# What is being asked:
Reproduce the stretch of the listing from its beginning through the line containing "[1374, 421]", omitting the pictures.

# An excerpt from a dataset:
——————————
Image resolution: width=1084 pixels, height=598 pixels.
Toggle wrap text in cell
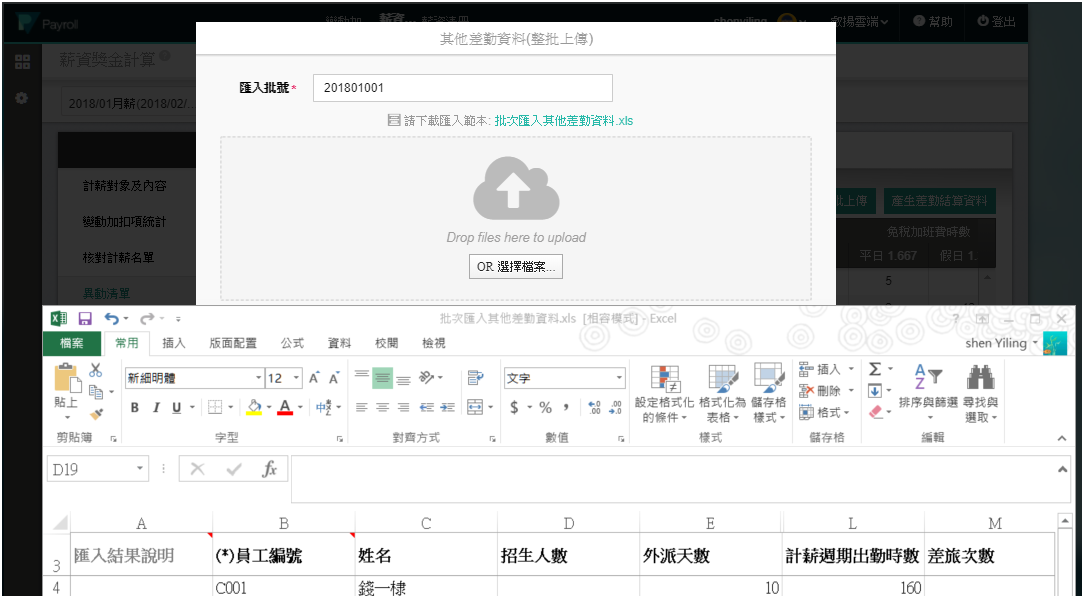click(475, 378)
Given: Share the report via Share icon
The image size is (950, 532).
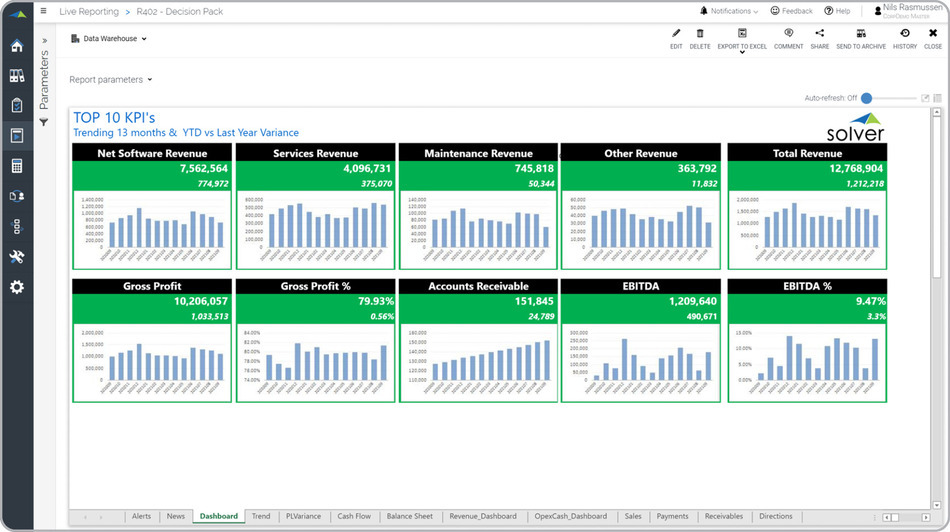Looking at the screenshot, I should click(820, 34).
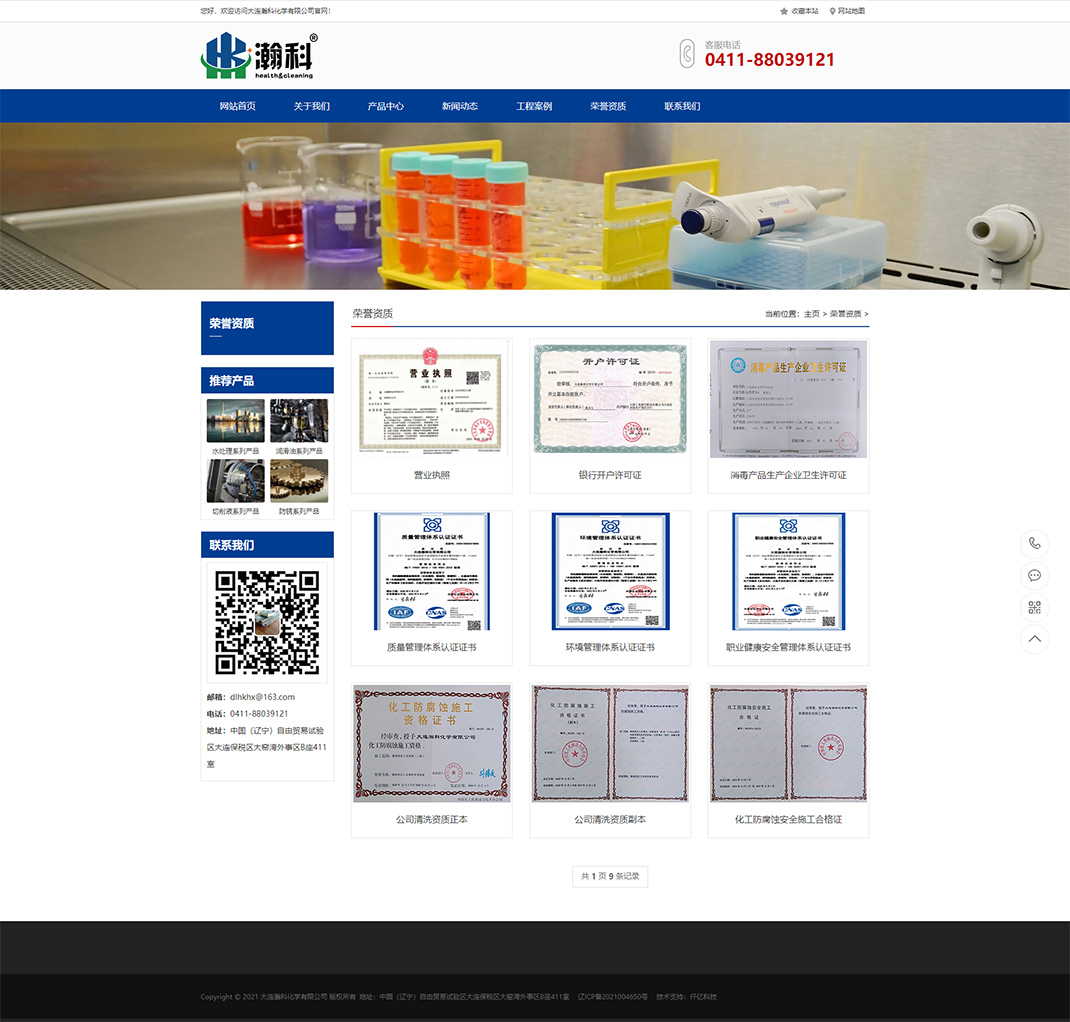Open 网站地图 with the pin icon

coord(847,11)
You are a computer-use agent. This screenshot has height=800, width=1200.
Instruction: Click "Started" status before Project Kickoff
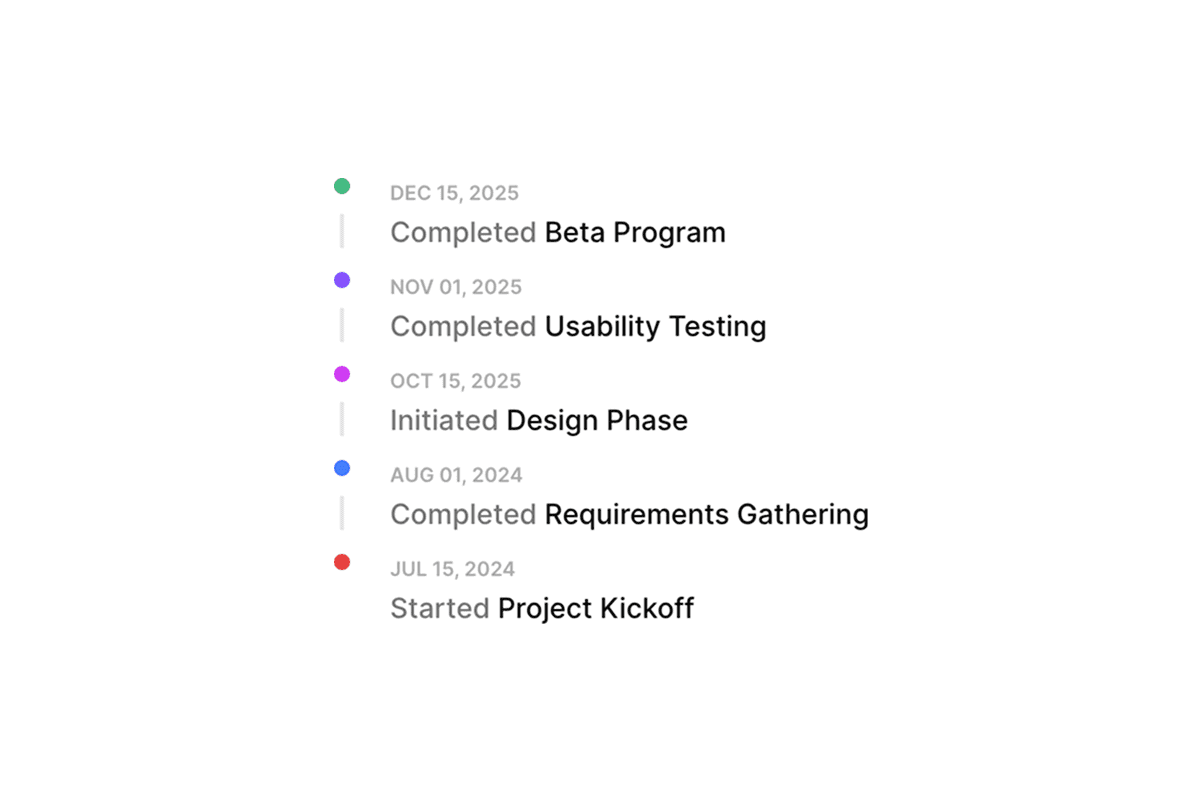[x=440, y=608]
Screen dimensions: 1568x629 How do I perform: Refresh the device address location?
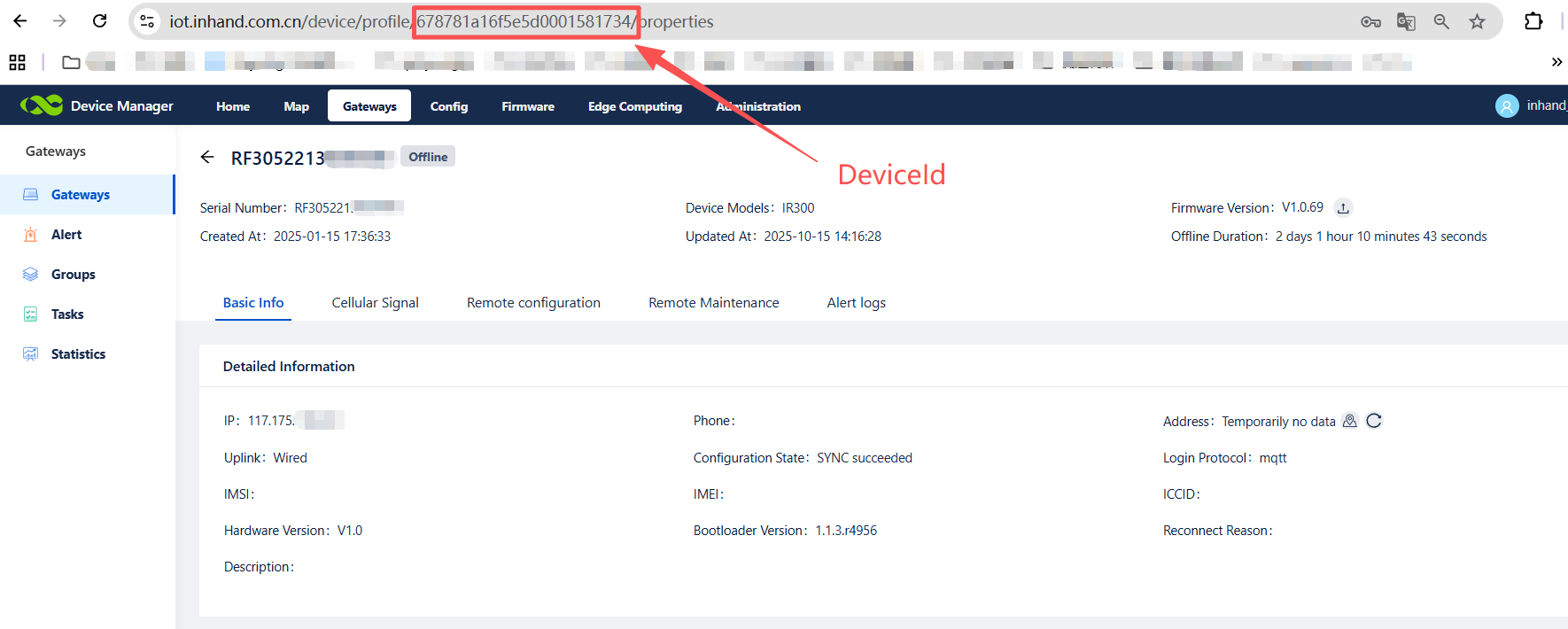[1374, 421]
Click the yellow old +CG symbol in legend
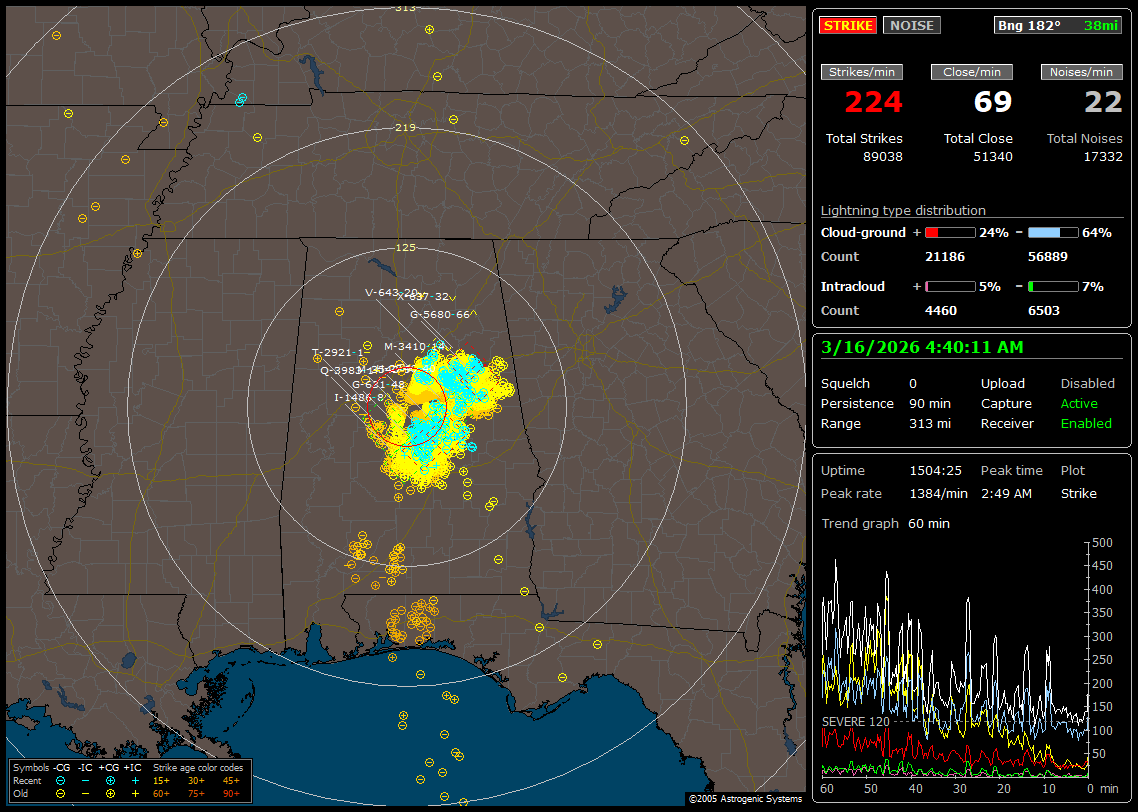1138x812 pixels. (x=110, y=793)
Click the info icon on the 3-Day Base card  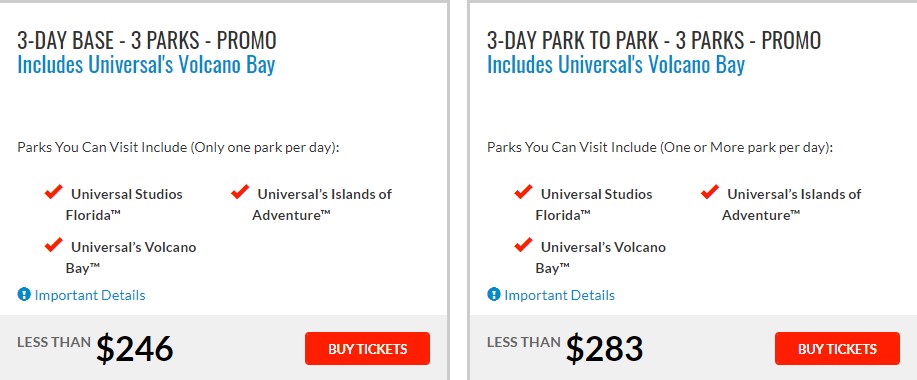click(24, 295)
——————————
# The reply:
Image resolution: width=1084 pixels, height=598 pixels.
Toggle wrap text in cell
click(475, 378)
Given: Share the report via Share icon
The image size is (950, 532).
Looking at the screenshot, I should click(820, 34).
Open 网站地图 with the pin icon

coord(847,11)
You are a computer-use agent. This screenshot has height=800, width=1200.
Instruction: Click "Started" status before Project Kickoff
[x=440, y=608]
Screen dimensions: 1568x629 How do I perform: Refresh the device address location?
[1374, 421]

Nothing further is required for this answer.